Today computers are ubiquitous, and robo-advisors are here to stay. But can computers replace human advisors? Can they provide suitable guidance and appropriate financial advice? Can they sell annuities? Not quite. At least, not quite yet.

Only about 5 percent of consumers currently use a robo-advisor for at least some of their investment decisions. For now, agents and brokers who sell annuities aren’t operating under any threat from computer-generated investment or retirement product advice, but it may be only a matter of time before machines evolve sufficiently to sell in this space.

According to a LIMRA brief, an alarming number of insurance professionals are unfamiliar with robo-advisors and don’t believe they will have a real impact on the industry. LIMRA defines a robo-advisor as “an online portfolio management service that provides automated advice based on algorithms. Many, if not all, robo-advisors base their algorithms on modern portfolio theory. There is minimal human interaction, and exchange-traded funds (ETFs) are used to allocate investments based on investor goals and risk tolerance. Robo-advisors currently do not offer solutions to more complex financial needs such as insurance or retirement and estate planning.”

Brokers and advisors would be well-advised to learn how to leverage evolving technologies. Robo-advisors — and technology in general — can actually benefit traditional, flesh-and-blood advisors. Technology does not undermine the traditional advisor-client relationship, it enables it.

Robo-advisors need human advisors to grow their business, and consumers aren’t using technology to replace professionals, but as a tool to help strengthen their relationship with their advisors, according to research from global analytics firm Cerulli Associates.

“Improved platforms will allow better communication between advisors and investors on an ongoing basis. Examples include replacing some office visits with other options or allowing for planning sessions with shared control of tools and calculators to explore various scenarios,” says the report.

Technology has emerged as one of the 10 key themes that planners are addressing more now with their clients, according to Financial Planning in 2015: Today’s Demands, Tomorrow’s Challenges, a report based on research from the Financial Planning Association’s Research and Practice Institute. Many research participants identified robo-advisors as one of the areas that they will address in their businesses or with clients going forward.

More than half of financial planners expect to use automated solutions to enhance their service offering, but 42 percent say they don’t feel that this technology will play any role in their business. Many participants — 60 percent of whom are licensed to sell annuities — are currently leveraging tools to manage investments while they focus on the value-add service and advice they provide.

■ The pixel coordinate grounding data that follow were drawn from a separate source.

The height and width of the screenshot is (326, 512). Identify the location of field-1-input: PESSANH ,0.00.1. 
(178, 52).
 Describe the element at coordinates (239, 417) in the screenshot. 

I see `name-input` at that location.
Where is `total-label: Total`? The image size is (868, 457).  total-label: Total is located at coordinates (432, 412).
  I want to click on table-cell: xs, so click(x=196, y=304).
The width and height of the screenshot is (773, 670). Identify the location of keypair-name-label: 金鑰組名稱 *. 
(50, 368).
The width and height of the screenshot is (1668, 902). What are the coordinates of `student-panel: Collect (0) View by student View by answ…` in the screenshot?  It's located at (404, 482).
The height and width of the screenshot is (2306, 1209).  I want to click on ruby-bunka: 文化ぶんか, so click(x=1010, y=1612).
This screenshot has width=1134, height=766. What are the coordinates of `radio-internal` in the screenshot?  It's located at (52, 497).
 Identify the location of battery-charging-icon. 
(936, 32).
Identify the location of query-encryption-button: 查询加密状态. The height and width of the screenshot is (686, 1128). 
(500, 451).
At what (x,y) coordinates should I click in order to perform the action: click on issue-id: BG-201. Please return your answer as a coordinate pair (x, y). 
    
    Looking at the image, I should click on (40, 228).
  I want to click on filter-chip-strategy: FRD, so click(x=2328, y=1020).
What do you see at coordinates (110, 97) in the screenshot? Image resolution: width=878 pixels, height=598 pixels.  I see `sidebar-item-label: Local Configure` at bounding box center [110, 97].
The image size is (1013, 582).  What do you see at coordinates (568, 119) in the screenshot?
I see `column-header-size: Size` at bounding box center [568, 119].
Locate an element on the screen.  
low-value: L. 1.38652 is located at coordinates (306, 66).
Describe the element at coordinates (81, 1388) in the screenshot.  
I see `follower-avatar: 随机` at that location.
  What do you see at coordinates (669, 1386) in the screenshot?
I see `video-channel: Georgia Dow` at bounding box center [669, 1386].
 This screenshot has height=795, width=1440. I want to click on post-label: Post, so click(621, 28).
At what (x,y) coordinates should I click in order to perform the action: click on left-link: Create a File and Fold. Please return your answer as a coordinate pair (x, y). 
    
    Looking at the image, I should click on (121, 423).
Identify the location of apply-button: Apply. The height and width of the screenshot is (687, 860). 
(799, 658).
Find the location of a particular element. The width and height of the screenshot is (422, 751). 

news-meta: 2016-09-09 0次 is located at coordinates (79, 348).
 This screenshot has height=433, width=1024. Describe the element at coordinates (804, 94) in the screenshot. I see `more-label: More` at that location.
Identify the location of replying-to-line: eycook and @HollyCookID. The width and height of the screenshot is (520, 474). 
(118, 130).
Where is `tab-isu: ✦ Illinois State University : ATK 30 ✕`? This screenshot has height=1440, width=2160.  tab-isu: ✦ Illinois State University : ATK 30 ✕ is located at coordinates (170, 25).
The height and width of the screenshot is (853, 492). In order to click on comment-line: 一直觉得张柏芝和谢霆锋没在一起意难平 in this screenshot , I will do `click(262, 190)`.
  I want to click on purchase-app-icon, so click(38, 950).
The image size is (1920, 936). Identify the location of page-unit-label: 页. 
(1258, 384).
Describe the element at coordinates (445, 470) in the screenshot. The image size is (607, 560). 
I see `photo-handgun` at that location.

Today’s robo-advisors can provide traditional advisors with some valuable opportunities to instill client trust while boosting sales. LIMRA suggests that advisors think long term and evolve the business model to include technology-driven alternatives that will improve the customer experience and attract younger clients.

LIMRA also suggests that advisors incorporate a robo-advisor platform to help fill the pipeline with new, emerging affluent clients — potentially the children of existing clients. “Forward-thinking sales professionals who can harness the power of ‘the machines’ also may enjoy a better tomorrow,” LIMRA says.